SET TASK
Format the entries as a numbered list, from the line containing "At what coordinates" through the line containing "point(192,136)", both included, and omit blank lines and pictures.

EXTRACTED DATA
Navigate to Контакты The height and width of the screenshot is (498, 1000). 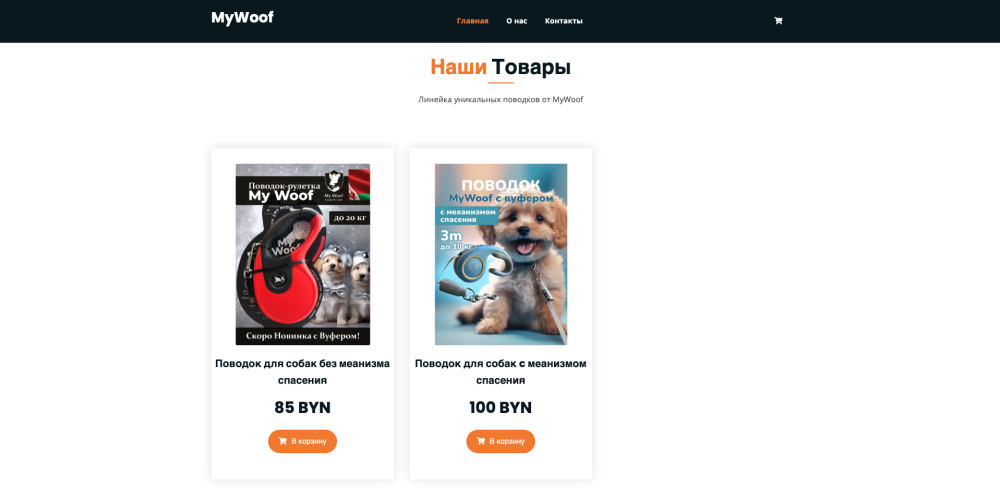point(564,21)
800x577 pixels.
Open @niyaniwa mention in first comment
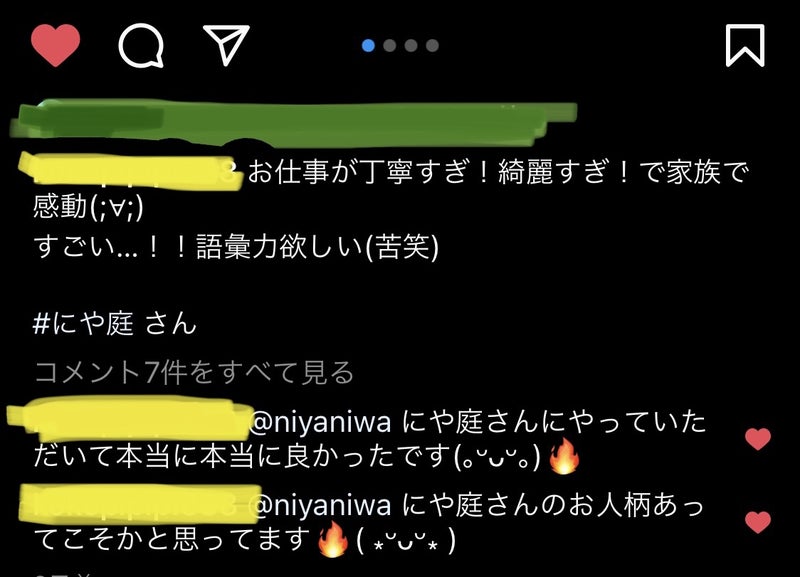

* * *

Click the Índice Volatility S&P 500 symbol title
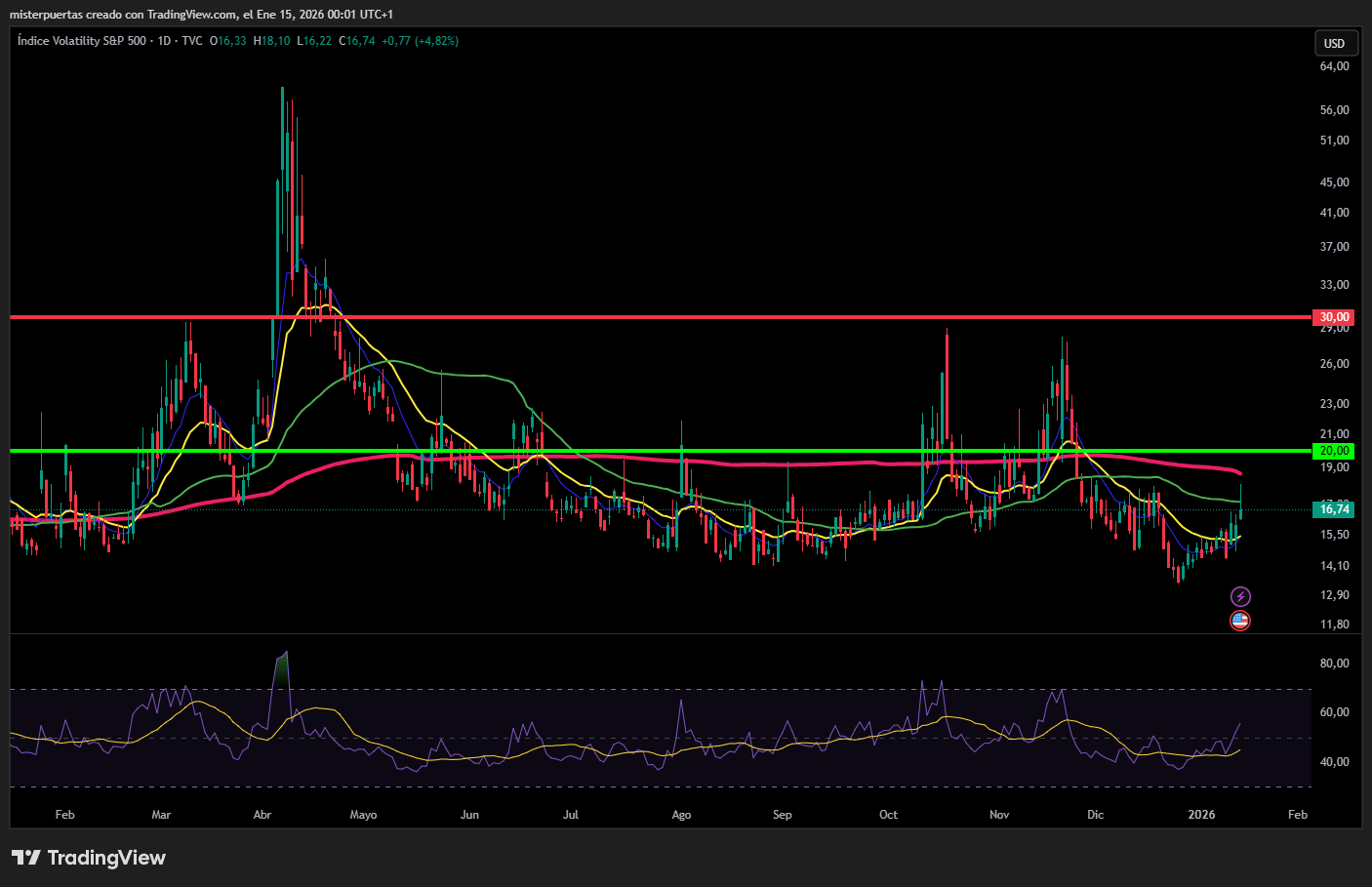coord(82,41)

==

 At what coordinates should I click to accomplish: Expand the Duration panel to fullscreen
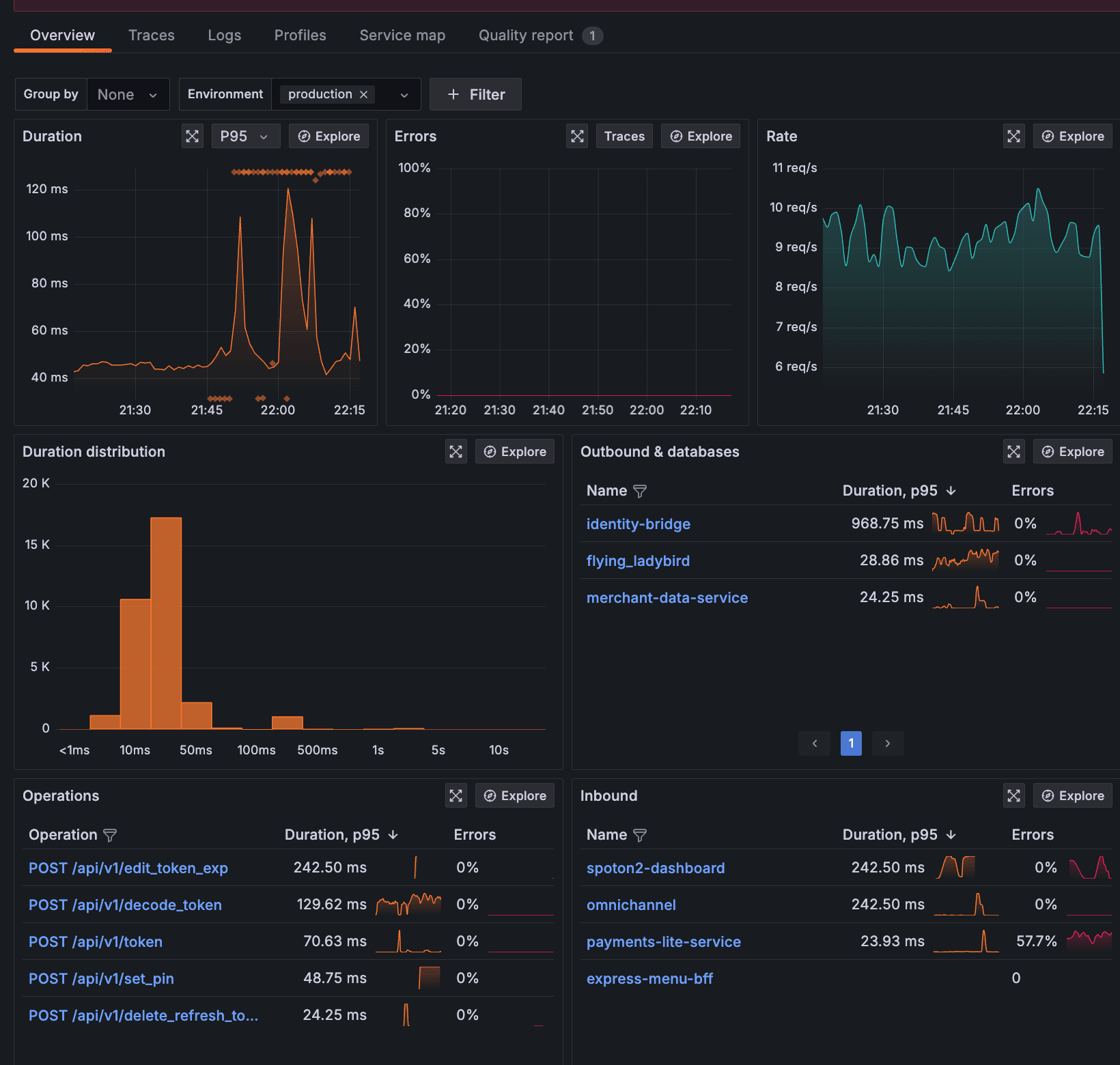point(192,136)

RESULT OF THIS TASK
1.  At what coordinates should I click to accomplish: Expand the Duration panel to fullscreen
2. point(192,136)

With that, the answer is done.